Once again, I apologize for being so absent. It pains me to see how few recipes I shared in February, but I guess if it’s a symptom of me achieving other great things, then it’s not such a terrible thing, right? For the start of March, I’d like you to meet Michael, whom you may know from her Instagram, @finding_clareity.  She has been a long-time participant in the #oatmealartist hashtag, and I’m so excited to finally feature her here!

Hello there my oat lovin’ friends!

My name is Michael Clare. Some of you may know me as Clare (finding_clareity) on Instagram. I am a 20-year-old Journalism student at Saint Bonaventure University in Western New York.

Honestly, I had to pinch myself when the Oat Queen herself asked me to be the Oatmeal Enthusiast for March.
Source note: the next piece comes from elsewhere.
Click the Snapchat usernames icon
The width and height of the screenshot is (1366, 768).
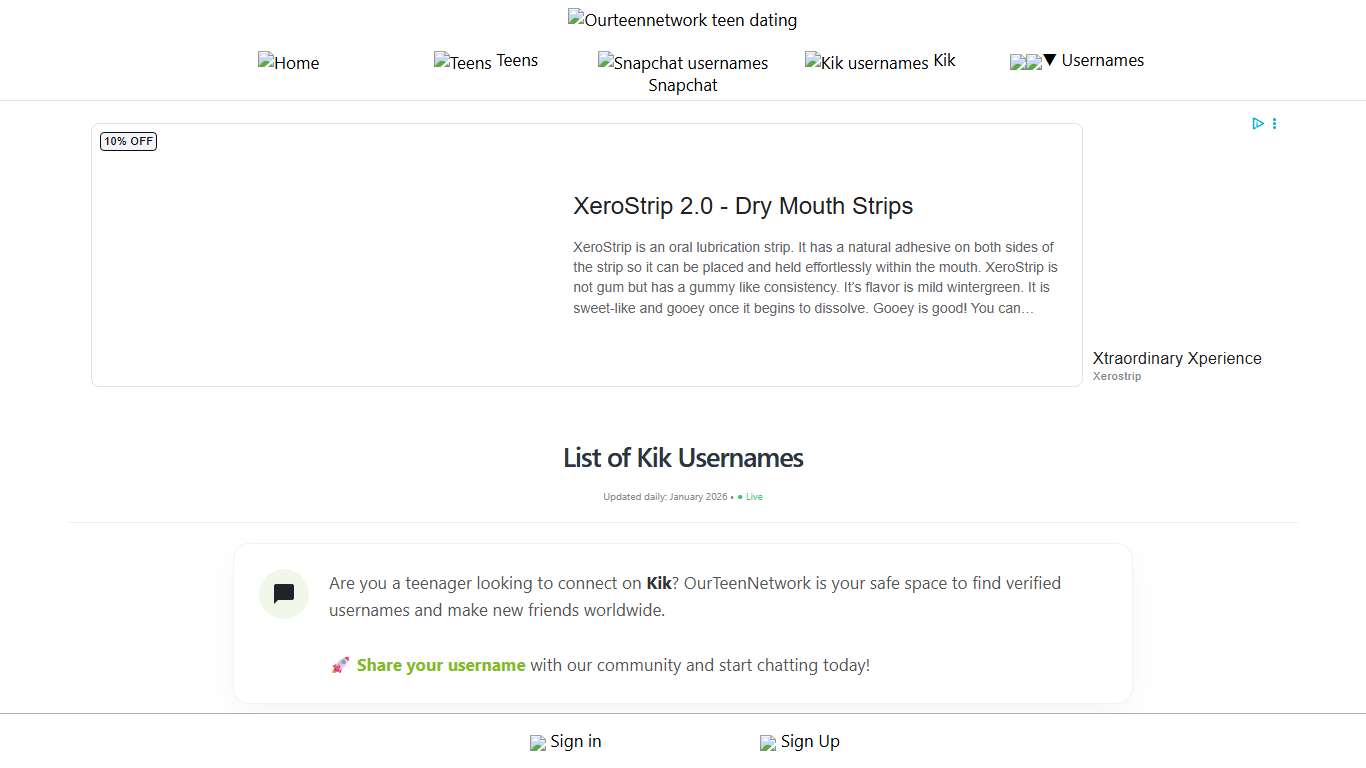606,62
When I first began following her in tenth grade (five years ago!) I never thought I would get to be featured on her blog!

Isn’t it beautiful that Lauren has brought us together through our love of oats? I think so!

In fact – the Oatmeal Artist Blog was a real “grain-changer” for me. Like many folks, the first time I tried oatmeal, I was appalled. I made a sachet of apple spice oats in the microwave and thought, “How do people eat this!?!”

Being an avid baker, my senses told me that I couldn’t trust the microwave version of anything.  

A Google search led me to Lauren’s recipage and after a few weeks of using her amazing recipes, my own creative juices started to flow.

Oats became more for me than just a breakfast, though.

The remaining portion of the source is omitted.